#### Brief
Reproduce word for word everything in the passage on thyroid hormone conversion from "So then, in" down to "of their symptoms.".

A few months later I came across another source of information which was a review article from a medical journal: Thyroidal and Peripheral Production of Thyroid Hormones; Schimmel; Utiger; Annals of Internal Medicine, 87: 760-768, (December 1977). The significance of this article has been overlooked for a long time, like the proverbial “needle in a haystack.” Its significance lies namely in the pointing out of the importance of the conversion of thyroid hormones that takes place, for the most part, outside the thyroid gland (peripherally) in the tissues of the body. This article makes it clear that the degree to which T4 is converted to T3 or to RT3 could have profound physiological consequences. The article suggests that the function of the system may not depend merely on how much T4 a patient’s thyroid gland produces or how much T4 the patient’s body is given, but may very much depend on what the patient’s body does with the available T4. New data reviewed in the article has forced a reassessment of long-held views on thyroid hormone physiology. There was some speculation in the article that elevated RT3 levels resulting from a transient shunting of T4 towards RT3 and away from T3 could then secondarily inhibit T4 to T3 conversion. Not only can this happen, it does happen. The same article reviewed the well-known facts that T4 to T3 conversion can be impaired or decreased by fasting, illness, glucocorticoid, and in the fetus.

So then, in addition to just asking patients about their symptoms, I began asking them specifically when their symptoms began, to see if they could identify their onset with any obvious stress, illness, or injury. To my amazement, patients suffering from symptoms of DTSF, while having normal thyroid blood tests, could, in almost every instance (greater than 90%), identify specific stresses which marked the onset and/or worsening of their symptoms.

The scientific information printed in the Annals article (after Dr. Barnes’ book was published) made it possible to understand how a person could have symptoms of DTSF even with normal thyroid hormone blood tests. And it led to the finding that symptoms of DTSF can come on after a stress and persist inappropriately even after the stress has passed. It helped also in understanding why patients’ symptoms of DTSF don’t always resolve completely, as some would expect, with the use of T4 preparations or T4/T3 preparations (medicines). It also helped pave the way for the development of new, better directed, more predictable, more reproducible, and more effective treatment for DTSF symptoms (especially symptoms of DTSF caused by Wilson’s Temperature Syndrome).

#### Collected data

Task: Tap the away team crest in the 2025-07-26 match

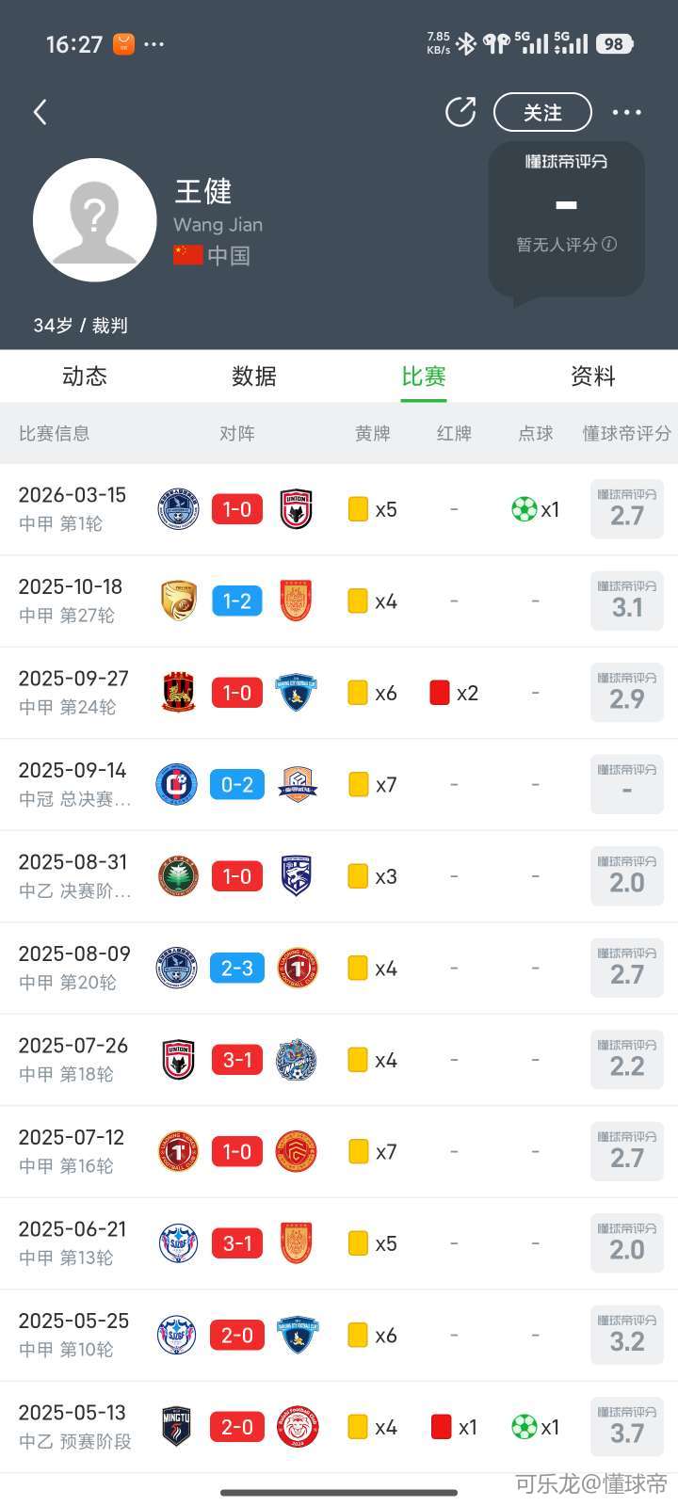Action: coord(296,1060)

#### Solution to the problem
So then, in addition to just asking patients about their symptoms, I began asking them specifically when their symptoms began, to see if they could identify their onset with any obvious stress, illness, or injury. To my amazement, patients suffering from symptoms of DTSF, while having normal thyroid blood tests, could, in almost every instance (greater than 90%), identify specific stresses which marked the onset and/or worsening of their symptoms.